One Flew Over the Cuckoo's Nest (Novel)

I'm a little late on this, but 2012 was the fiftieth anniversary of the publication of One Flew Over the Cuckoo's Nest, by Ken Kesey, which, along with Catch-22, heralded the arrival of the '60s in literature. Both books deal with the abuse of power and the notion that you can't fight city hall, at least not directly, but there are ways of pulling one over on city hall.

I first read this back on my teens, in a paperback tie-in with the movie that had just come out. Jack Nicholson was on the cover, and it's difficult to read the book without picturing him as Randle Patrick McMurphy, the effervescent career crook who lights upon the sleepy ward of the Oregon State Mental Hospital. This time I was able to put Nicholson's image aside somewhat, for McMurphy is described as being a stocky redhead with a scar across his nose (he was played by Kirk Douglas in the stage version).

The book is narrated by "Chief" Bromden, a towering Indian who pretends to be deaf and dumb, and is invariably pushing a broom around. He's one of the "chronics," the supposedly incurable inmates, on a ward evenly divided with "acutes"--those who see a day when they will leave. When the book starts, Chief notes the daily routine, when the black orderlies arrive, and then comes the Big Nurse--Miss Ratched: "I'm mopping near the ward door when a key hits it from the other side and I know it's the Big Nurse by the way the lockworks cleave to the key, soft and swift and familiar she been around locks so long. She slides through the door with a gust of cold and locks the door behind her and I see her fingers trail across the polished steel--tip of each finger the same color as her lips. Funny orange. Like the tip of a soldering iron. Color so hot or so cold if she touches you with it you can't tell which."

Miss Ratched is one of the great villains in American literature, and it's easy to see the political allegory. She rules with an iron fist, more powerful than the doctors, and is not outwardly cruel. Instead she manipulates the men behind a series of rules and soft-spoken bromides. Her agenda, it would seem, is to keep things smooth and quiet, and to have the men fear her. She is the system, or as the Chief describes it, the Combine. They control things, and the inmates, standing in for the citizens at large, can't do anything about it. At least until McMurphy arrives.

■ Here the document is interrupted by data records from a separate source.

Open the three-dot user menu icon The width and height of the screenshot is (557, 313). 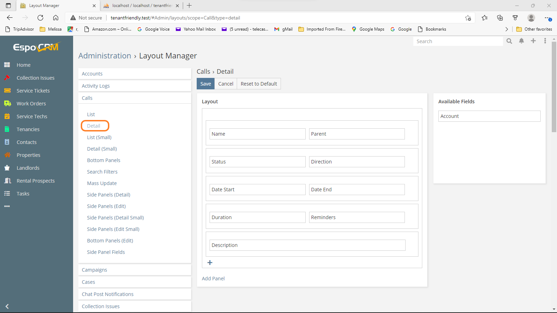point(545,41)
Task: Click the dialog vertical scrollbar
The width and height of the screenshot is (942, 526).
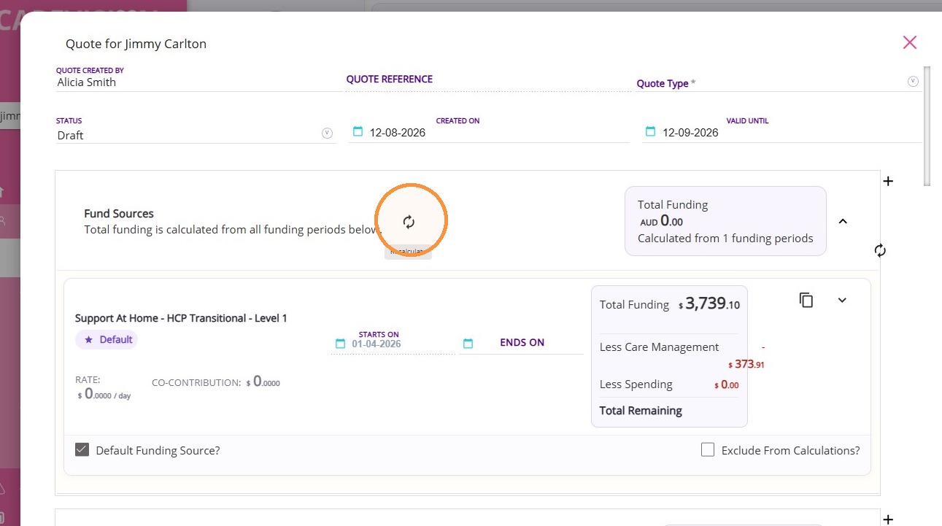Action: pos(927,126)
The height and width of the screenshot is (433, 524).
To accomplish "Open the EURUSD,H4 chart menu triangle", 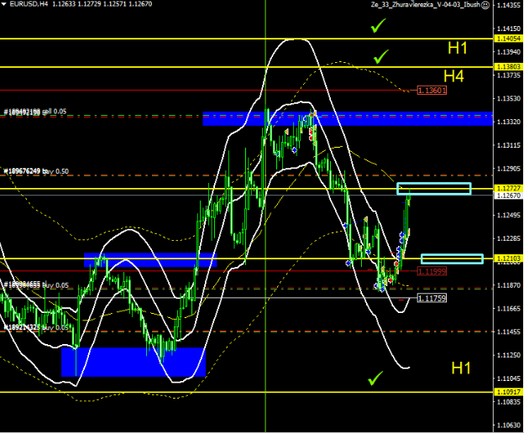I will 5,4.
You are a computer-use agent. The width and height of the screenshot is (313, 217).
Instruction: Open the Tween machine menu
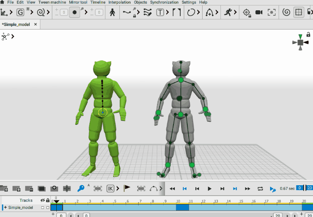52,2
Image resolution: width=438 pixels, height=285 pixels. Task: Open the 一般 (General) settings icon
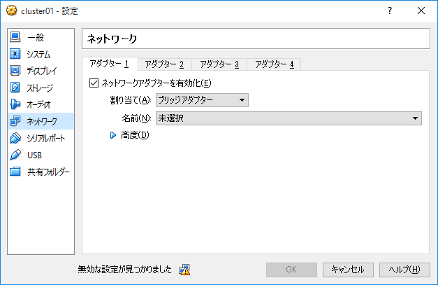click(15, 37)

He, on the other hand, is a breath of freedom. He is only in because he wanted to get out of the work farm, and figures life is a lot easier in the loony bin. But it dawns on him that once he's there, his release date is controlled by Miss Ratched. And he's stunned to learn that not all of the patients are committed--most can leave any time they want, but are convinced by the Combine that they can't function in society.

McMurphy changes that. Chief notices first that he loves to laugh, and laughter is not heard on the ward. McMurphy slowly antagonizes the Big Nurse, and eventually inspires the men to go along with him. He tries to get the World Series turned on, starts a gambling den in the tub room, and arranges for a fishing trip, which is a section that is so ebulliently written that a reader can't help but feel they've been on the trip. The men, whom McMurphy had termed "rabbits," regain their self-confidence, and though McMurphy may not make it, the message of hope is carried on.

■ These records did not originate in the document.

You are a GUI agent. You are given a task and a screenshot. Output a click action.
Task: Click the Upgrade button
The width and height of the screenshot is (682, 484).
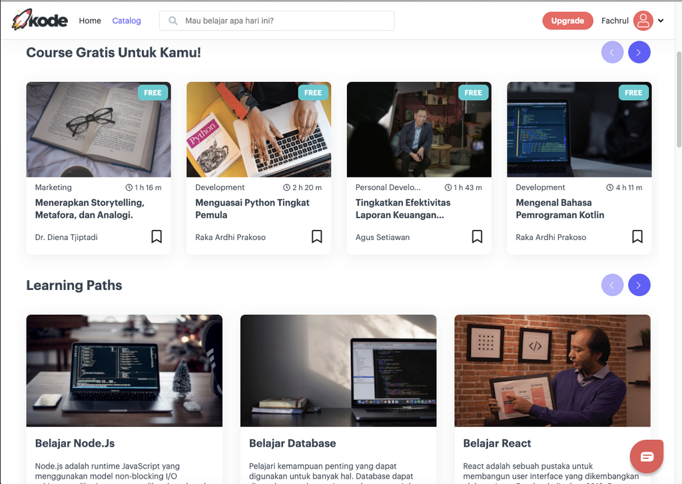tap(567, 21)
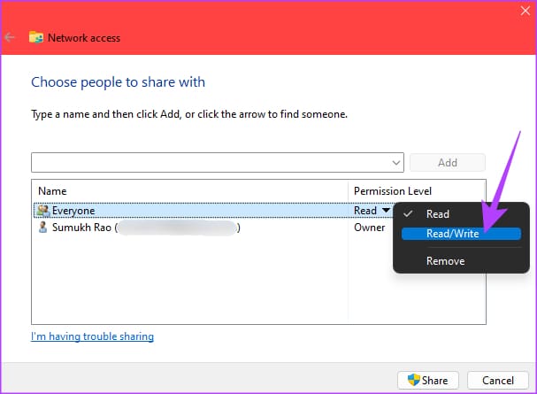The height and width of the screenshot is (394, 537).
Task: Open the Read permission dropdown arrow for Everyone
Action: [386, 210]
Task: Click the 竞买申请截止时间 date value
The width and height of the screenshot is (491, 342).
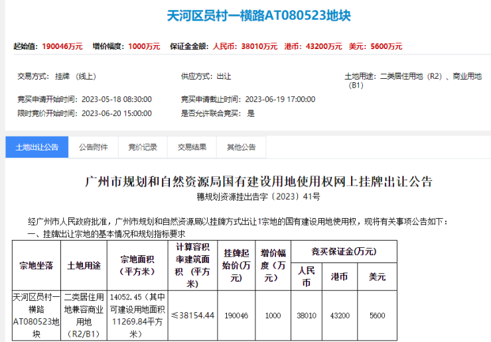Action: tap(280, 99)
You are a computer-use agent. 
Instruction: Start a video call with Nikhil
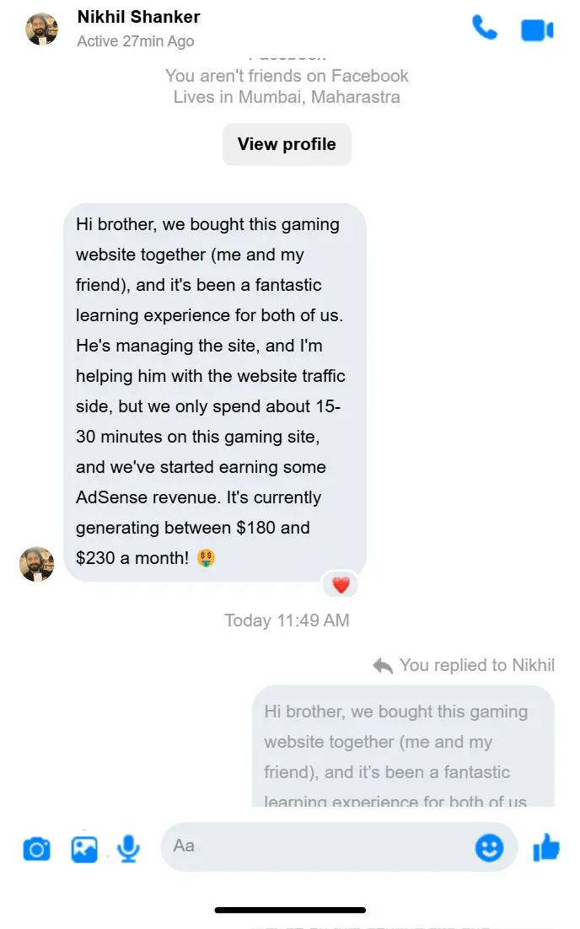point(537,30)

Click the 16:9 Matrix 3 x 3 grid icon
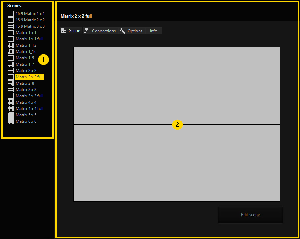[x=11, y=26]
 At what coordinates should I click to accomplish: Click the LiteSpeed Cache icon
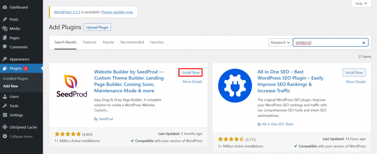coord(4,127)
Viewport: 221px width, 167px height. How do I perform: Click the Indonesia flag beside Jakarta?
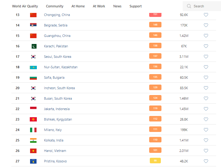tap(33, 109)
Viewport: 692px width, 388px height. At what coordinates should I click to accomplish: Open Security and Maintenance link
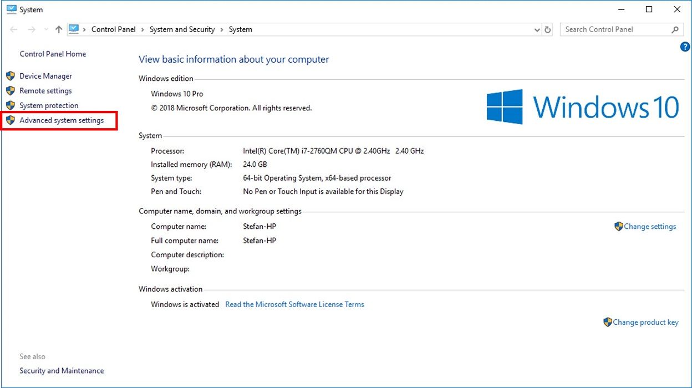click(x=62, y=371)
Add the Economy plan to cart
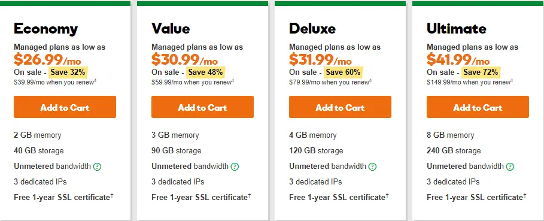The height and width of the screenshot is (221, 544). tap(65, 107)
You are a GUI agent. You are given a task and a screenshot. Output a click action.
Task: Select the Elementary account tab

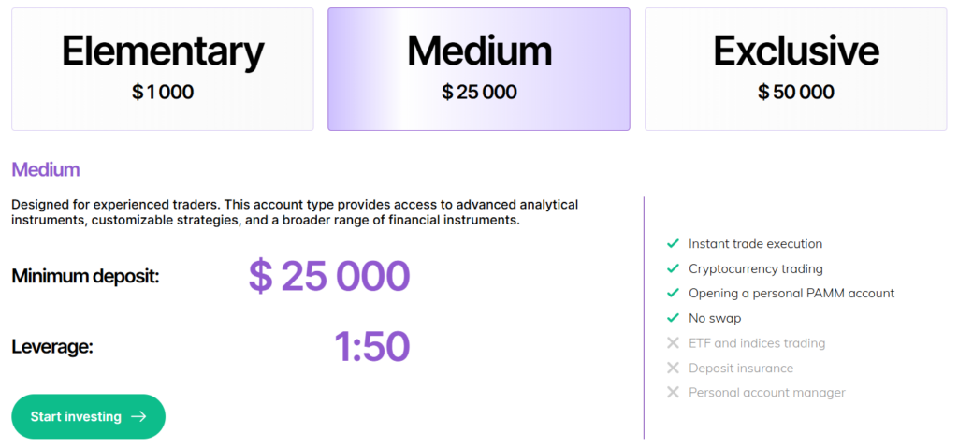pos(163,68)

Though the book is frequently funny, it is a tragedy at heart, with the character of Billy Bibbitt, a stuttering mama's boy. McMurphy, with his friend Candy the whore, gets Billy laid, and when Miss Ratched comes upon them she knows exactly how to strike back at McMurphy, through Billy--she will tell Billy's mother. When Billy reacts violently to this news, McMurphy finally unleashes his fury at the Big Nurse, but is pulled off, and cries out: "A sound of cornered-animal fear and hate and surrender and defiance, that if you ever trailed coon or cougar or lynx is like the last sound the treed and shot and falling animal makes as the dogs get him, when he finally doesn't care any more about anything but himself and his dying."

Kesey wrote the book while working the graveyard shift at a veteran's hospital. It contains treatments that are thankfully antiquated now, such as lobotomies and electro-shock therapy: "Across the hall from us is another bench, and it leads to that metal door. With the line of rivets. And nothing marked on it at all. Two guys are dozing on the bench between two black boys, while another victim inside is getting his treatment and I can hear him screaming. The door opens inward with a whoosh, and I can see the twinkling tubes in the room. They wheel the victim out still smoking, and I grip the bench where I sit to keep from being sucked through the door."

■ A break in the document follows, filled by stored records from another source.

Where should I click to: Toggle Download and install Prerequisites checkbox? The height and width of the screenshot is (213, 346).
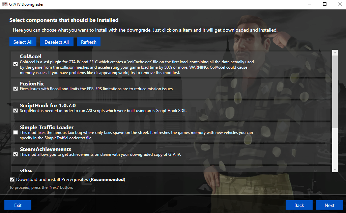(12, 180)
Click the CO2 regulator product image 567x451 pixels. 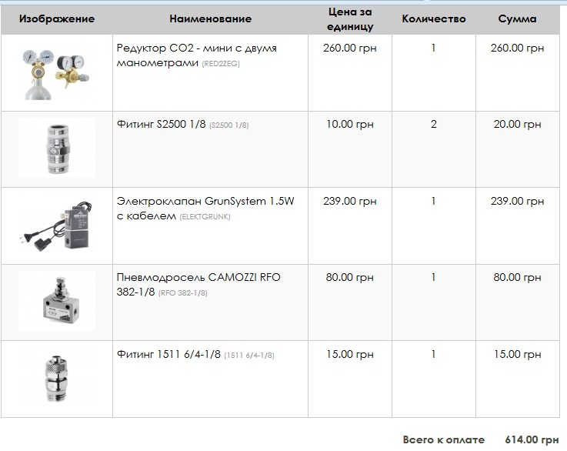tap(56, 72)
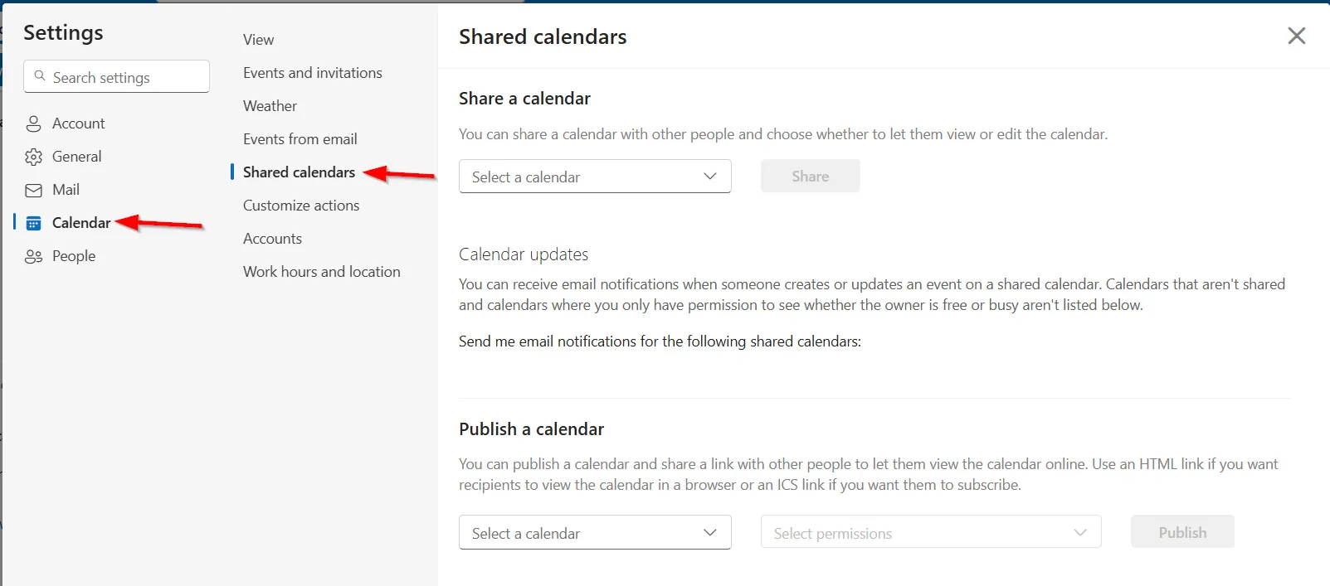1330x586 pixels.
Task: Click the Calendar icon in settings sidebar
Action: coord(34,222)
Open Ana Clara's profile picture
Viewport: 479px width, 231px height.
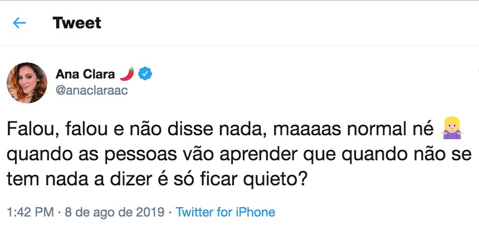point(27,82)
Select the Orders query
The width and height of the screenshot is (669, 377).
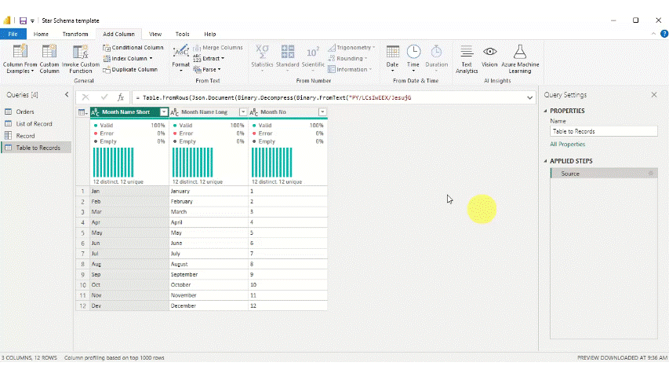[25, 112]
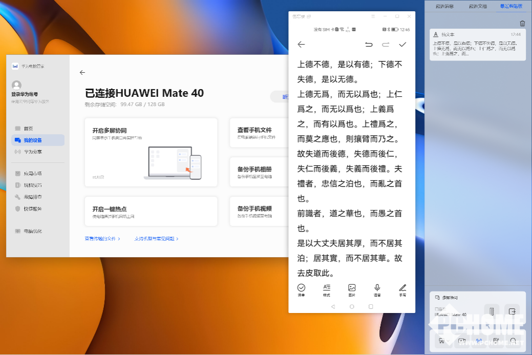Tap the redo arrow in the phone notepad
Image resolution: width=532 pixels, height=355 pixels.
(x=386, y=45)
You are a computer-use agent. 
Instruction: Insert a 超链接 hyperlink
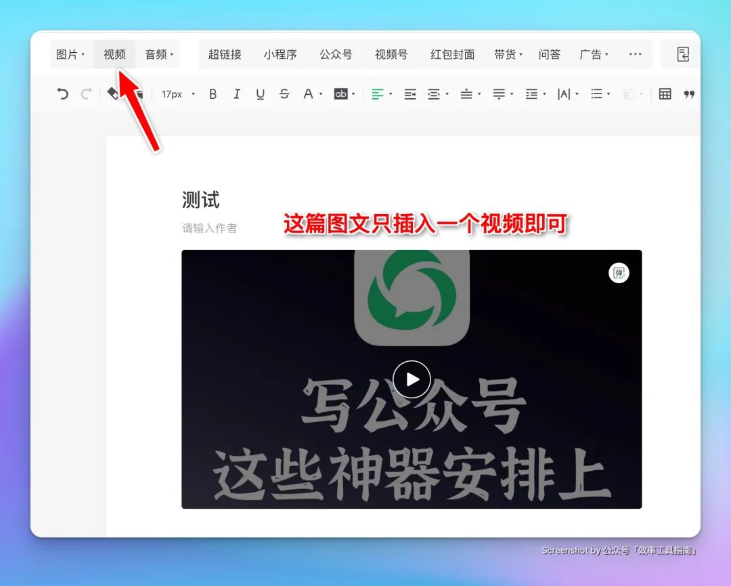pyautogui.click(x=224, y=54)
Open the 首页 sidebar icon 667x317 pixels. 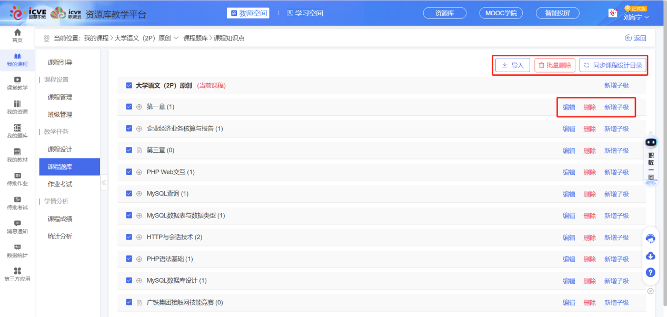point(17,37)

Where the book most differs from the film (which I will write about tomorrow) is that the film doesn't allow for Chief's internal monologues, his life as a boy among Indians in the Pacific Northwest, his reasons for being in the asylum, and his eventual reawakening, sparked by McMurphy. Though the film is very good indeed, the novel (as is usual) is a much richer and rewarding experience.